The practical considerations are significant. Helmets require fitting by a specialist orthotist, typically at a clinic that specialises in cranial remoulding. The helmet must be adjusted as the baby grows, requiring regular clinic visits. The cost varies considerably by location and provider, and insurance or NHS coverage for helmet therapy varies. In many places, helmet therapy is not covered by public health systems for positional plagiocephaly (as opposed to craniosynostosis surgery), and the out-of-pocket cost can be substantial.
For families where a moderate to severe case is not responding to repositioning and the baby is within the appropriate age window, a referral to a specialist for assessment and measurement is a reasonable step that allows an informed decision based on the severity of the individual case.
Long-term outcomes
The long-term prognosis for positional plagiocephaly is generally excellent. As motor development progresses and babies gain the ability to roll, sit, and move independently, they naturally spend less time in any single position and the sustained loading on one part of the skull decreases. Most cases of positional plagiocephaly show substantial improvement over the first two years of life as a result of this natural process, combined with the effects of repositioning and physiotherapy.
Studies have found no association between positional plagiocephaly and cognitive development, language development, or other developmental outcomes. The brain grows normally inside the skull regardless of its external shape in deformational plagiocephaly. The concerns are cosmetic: head shape, facial symmetry, and in rare severe cases, possible effects on jaw or ear alignment.
A small residual asymmetry may persist in some cases but becomes progressively less visible as hair grows and head shape continues to fill out over the first few years. Most children have no noticeable asymmetry by school age.
Frequently asked questions
How much tummy time should my baby have?
The AAP recommends starting tummy time from birth, placing your baby on their tummy for short sessions several times a day while awake and supervised. Start with 2-3 minutes 2-3 times per day and gradually increase. By 3-4 months, aim for a total of 30 minutes per day spread across multiple sessions. Tummy time helps prevent flat head syndrome and builds the neck and shoulder strength needed for rolling and crawling.
When should I be concerned about my baby's head shape?
Some asymmetry in a newborn's head is normal and often due to the birth process; it usually resolves in the first few weeks. If you notice a persistent flat spot that is not improving by 2 months of age, or if your baby consistently turns their head to one side and cannot easily turn to the other, speak with your paediatrician. Early referral leads to better outcomes.

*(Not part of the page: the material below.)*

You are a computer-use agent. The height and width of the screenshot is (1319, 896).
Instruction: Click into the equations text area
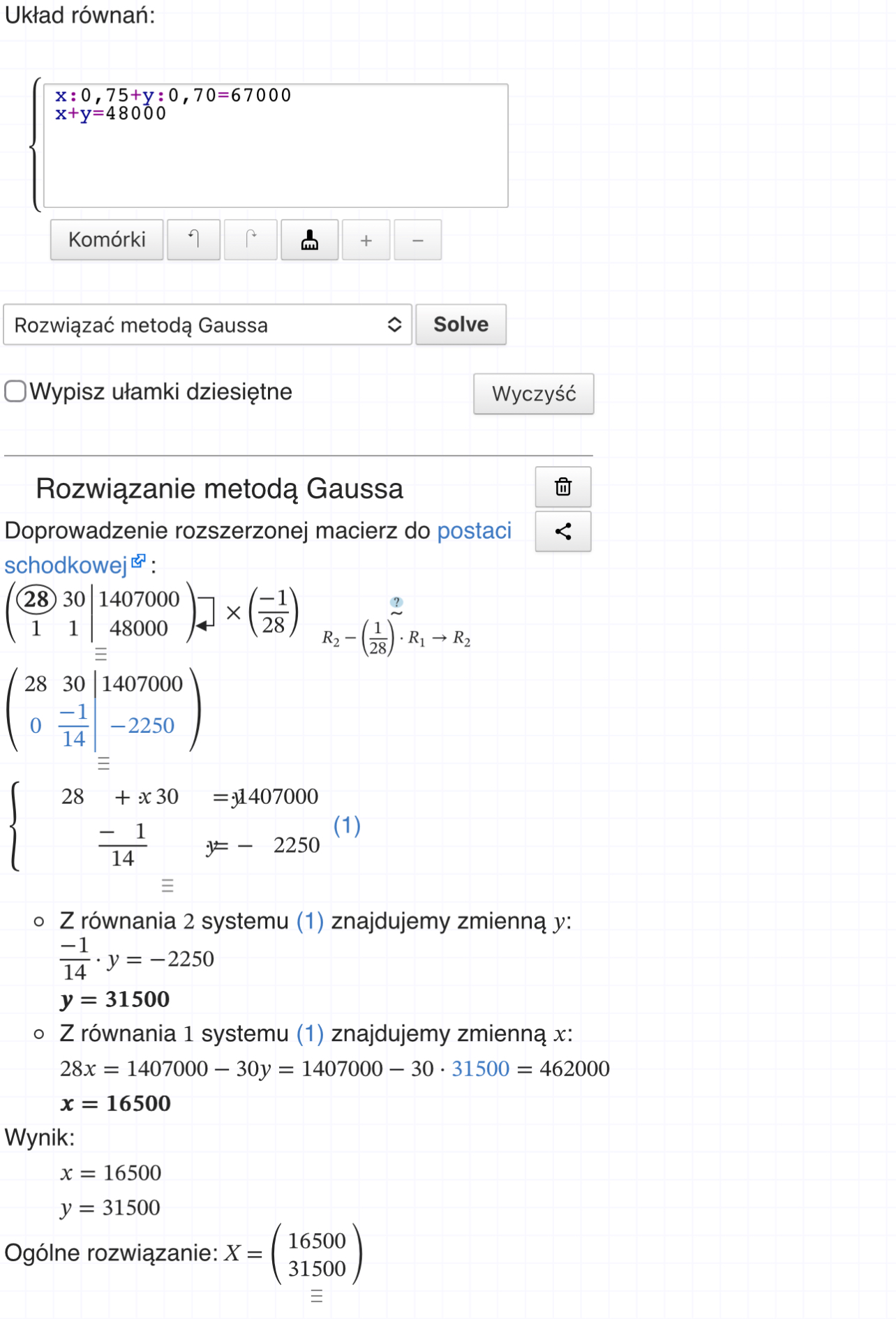(x=276, y=161)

Does my baby need a helmet?
Most babies with positional plagiocephaly do not need a helmet. Consistent repositioning and tummy time resolve the majority of cases, particularly when started before 4 months. Helmets are typically recommended for moderate to severe cases that have not responded to repositioning after several months, ideally starting before 12 months while the skull is still rapidly growing and most responsive to gentle reshaping.
Will the flat spot affect my baby's brain development?
Positional plagiocephaly is a cosmetic condition affecting the shape of the skull, not the brain inside. The brain grows normally regardless of the skull's shape in deformational plagiocephaly. Studies have not found that plagiocephaly causes cognitive or developmental problems. The concern is purely about head shape, facial symmetry, and (in rare severe cases) jaw or ear alignment.